Глеб Павловский пишет об эмоциональности Путина, предлагающего миру свои переживания вместо реальной повестки дня.
Это совершенно точный психологический портрет российского правителя — с тем только уточнением, что эмоциональные переживания Путина используют в Москве все, кому не лень, а усматривают в них подмену политики только те, кому не удается удержаться у трона.
Но есть другой вопрос — почему это вообще могло возникнуть? Почему Путин мыслит исключительно в парадигме собственных эмоций? Почему он никогда не задумывается о глобальных — и даже сиюминутных — последствиях собственной политики? Почему он до такой степени трудный подросток?

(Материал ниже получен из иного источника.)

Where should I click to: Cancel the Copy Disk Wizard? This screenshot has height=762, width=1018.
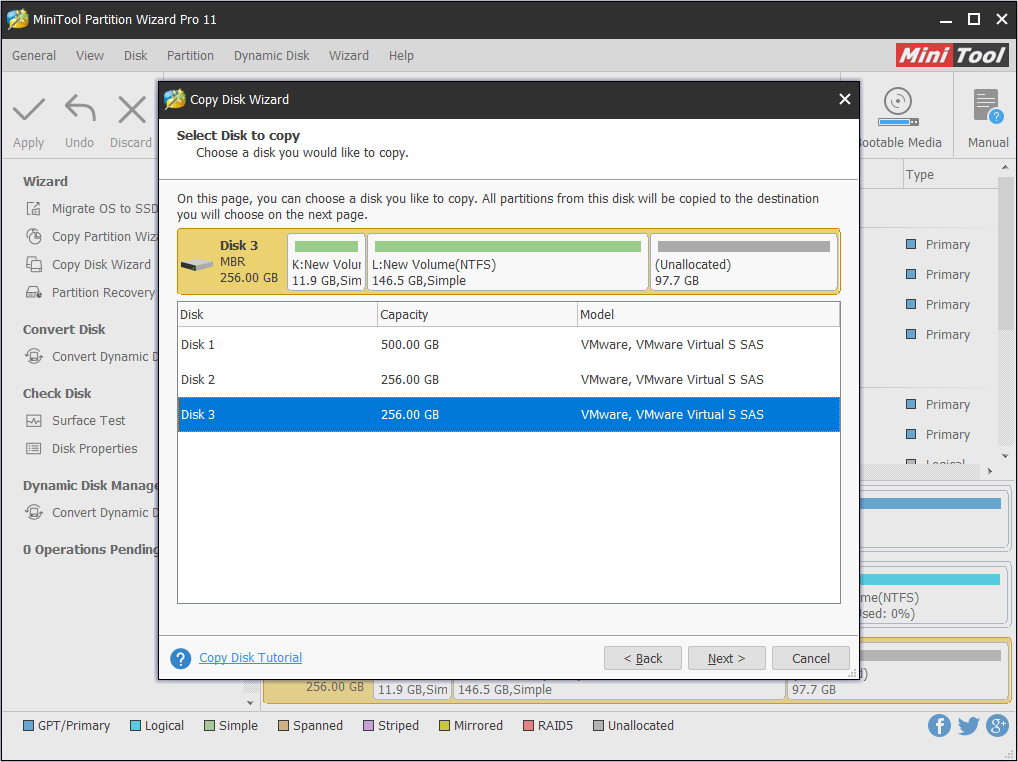[x=810, y=658]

Ответ на этот вопрос — в биографии самого Путина. Сравните ее с биографией хотя бы его украинского партнера по переговорам. Порошенко лавировал в реалиях режима Кучмы, создавал 5 канал, стоял на Майдане 2004 года, боролся за власть с Тимошенко, пришел в МИД на излете правления Ющенко, пытался лавировать после победы Януковича, в 2013 году вновь оказался на Майдане… Какие-то его поступки могут нравиться, какие-то не очень, но все это — политика, пусть и постсоветская. Если вы не хотите сравнивать с Порошенко, сравните с кем угодно — даже с Януковичем. Что есть в политической биографии Путина кроме переноса имущества Собчака и поиска компромата на Скуратова? И что должен ощущать человек, после этого «ничего» очутившийся в царской ложе Большого театра? Ничтожество? Нет, величие.
У Путина просто нет иного психологического выхода, кроме как чувствовать себя великим. А у его бессмысленной челяди — потакать этому чувству. Именно поэтому российский президент искренне верит в ценность собственных эмоций. Именно поэтому он так легко подменяет стремление разворовать Украину вместе с местными бандитами разговорами о восстановлении «великой России» — не только на бумаге, но и в собственной голове. Сейчас все ты платим даже не по путинским, а по ельцинским счетам. Ельцин получил возможность сделать президентом страны кого угодно — от собственного водителя до собственного охранника — и воспользовался этой возможностью России на погибель, нам на горе.